Le cadre de référence est clair : les textes de l’Education nationale, les programmes publiés sur Education.gouv.fr et les ressources d’accompagnement d’Eduscol. Si vous cherchez le programme histoire terminale, il faut donc regarder la discipline complète, histoire-géographie, puis isoler la partie histoire. En Terminale générale, l’intitulé met davantage l’accent sur les relations entre puissances, les recompositions du monde et l’opposition des modèles politiques depuis les années 1930. En Terminale technologique, le cadrage est plus directement centré sur les totalitarismes, les guerres mondiales, les tensions de la guerre froide et la construction des démocraties contemporaines. La matière existe donc bien dans les deux voies. Ce qui change, c’est l’angle d’étude, le découpage des thèmes et le niveau d’approfondissement attendu.
Les grandes bornes chronologiques sont stables et structurent tout le programme officiel terminale. On part de la crise de 1929 et des bouleversements des années 1930. On passe par la Seconde Guerre mondiale, les régimes totalitaires, puis le monde bipolaire de la guerre froide. Le programme aborde aussi les dynamiques du tiers-monde, les transformations des années 1970, la rupture de 1991 avec la fin de l’URSS, puis les recompositions géopolitiques des années 1990 à nos jours. Cet article traite seulement l’histoire. La géographie de Terminale, elle, porte sur les territoires dans la mondialisation, l’Union européenne, la France et ses dynamiques spatiales, afin de couvrir l’ensemble de l’histoire-géographie terminale au lycée.

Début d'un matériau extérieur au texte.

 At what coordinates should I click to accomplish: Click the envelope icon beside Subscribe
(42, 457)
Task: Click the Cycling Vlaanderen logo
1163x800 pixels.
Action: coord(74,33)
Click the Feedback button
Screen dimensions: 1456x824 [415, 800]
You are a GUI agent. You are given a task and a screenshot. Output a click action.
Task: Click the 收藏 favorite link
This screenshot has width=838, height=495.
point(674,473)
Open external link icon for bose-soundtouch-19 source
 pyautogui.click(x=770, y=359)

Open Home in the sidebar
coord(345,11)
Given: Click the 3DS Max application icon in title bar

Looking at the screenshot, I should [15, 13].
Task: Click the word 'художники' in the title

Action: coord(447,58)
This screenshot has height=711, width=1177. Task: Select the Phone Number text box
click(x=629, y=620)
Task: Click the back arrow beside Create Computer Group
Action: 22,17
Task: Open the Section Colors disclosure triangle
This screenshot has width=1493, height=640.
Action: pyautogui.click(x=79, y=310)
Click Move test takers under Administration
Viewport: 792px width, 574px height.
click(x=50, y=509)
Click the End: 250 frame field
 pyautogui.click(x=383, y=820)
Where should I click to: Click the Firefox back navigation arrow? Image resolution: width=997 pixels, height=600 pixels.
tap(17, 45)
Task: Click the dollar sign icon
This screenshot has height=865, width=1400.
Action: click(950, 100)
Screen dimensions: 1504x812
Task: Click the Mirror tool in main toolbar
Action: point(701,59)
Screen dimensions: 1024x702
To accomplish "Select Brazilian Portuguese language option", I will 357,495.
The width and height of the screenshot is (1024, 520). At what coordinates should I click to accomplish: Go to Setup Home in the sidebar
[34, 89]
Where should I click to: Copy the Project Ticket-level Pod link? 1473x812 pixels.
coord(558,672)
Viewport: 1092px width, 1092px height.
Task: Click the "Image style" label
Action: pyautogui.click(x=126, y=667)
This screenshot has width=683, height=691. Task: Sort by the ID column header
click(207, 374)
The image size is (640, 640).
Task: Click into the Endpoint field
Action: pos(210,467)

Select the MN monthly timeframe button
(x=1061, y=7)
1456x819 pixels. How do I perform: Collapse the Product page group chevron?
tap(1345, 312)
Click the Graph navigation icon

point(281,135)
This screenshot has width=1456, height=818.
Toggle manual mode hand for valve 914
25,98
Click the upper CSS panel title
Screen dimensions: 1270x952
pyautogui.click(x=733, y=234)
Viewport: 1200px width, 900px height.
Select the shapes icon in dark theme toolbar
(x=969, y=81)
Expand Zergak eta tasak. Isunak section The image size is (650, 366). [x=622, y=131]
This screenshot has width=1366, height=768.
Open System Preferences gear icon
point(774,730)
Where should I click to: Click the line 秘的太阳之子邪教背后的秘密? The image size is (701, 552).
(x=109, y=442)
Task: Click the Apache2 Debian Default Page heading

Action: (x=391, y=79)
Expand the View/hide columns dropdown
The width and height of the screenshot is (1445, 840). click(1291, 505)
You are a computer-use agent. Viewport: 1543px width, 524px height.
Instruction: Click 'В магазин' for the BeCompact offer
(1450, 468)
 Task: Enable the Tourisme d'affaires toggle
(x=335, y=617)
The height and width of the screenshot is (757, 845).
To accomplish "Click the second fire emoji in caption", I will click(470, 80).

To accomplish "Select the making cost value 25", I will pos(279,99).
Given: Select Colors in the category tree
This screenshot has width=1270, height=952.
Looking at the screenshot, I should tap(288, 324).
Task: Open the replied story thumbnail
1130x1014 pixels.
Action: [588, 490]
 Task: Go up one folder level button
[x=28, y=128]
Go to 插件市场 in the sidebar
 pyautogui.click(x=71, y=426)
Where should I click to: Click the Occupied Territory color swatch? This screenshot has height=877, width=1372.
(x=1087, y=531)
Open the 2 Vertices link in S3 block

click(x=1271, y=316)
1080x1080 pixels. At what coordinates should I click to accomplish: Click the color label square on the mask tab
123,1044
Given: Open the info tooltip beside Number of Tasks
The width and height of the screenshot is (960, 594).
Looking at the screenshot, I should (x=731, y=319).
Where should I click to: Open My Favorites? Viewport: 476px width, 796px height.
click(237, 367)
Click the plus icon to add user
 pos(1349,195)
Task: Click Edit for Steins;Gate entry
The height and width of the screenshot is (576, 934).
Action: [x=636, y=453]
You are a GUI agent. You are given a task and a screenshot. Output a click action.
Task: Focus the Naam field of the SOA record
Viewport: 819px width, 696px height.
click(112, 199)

En terminale générale comme en terminale technologique, l’histoire reste obligatoire dans l’histoire-géographie. Le cœur du programme va des années 1930 au début du XXIe siècle, avec des nuances d’angle selon la voie.
Terminale générale ou technologique : le tableau qui montre ce qui change vraiment
La vraie différence générale technologique ne tient pas seulement aux chapitres. Elle tient surtout au regard historique demandé. En Terminale générale, le programme élargit l’analyse des relations internationales, des modèles politiques et de la mondialisation. En voie technologique, le parcours est plus resserré. Il cible les totalitarismes, les guerres, la démocratie, la France et les grandes mutations du monde contemporain.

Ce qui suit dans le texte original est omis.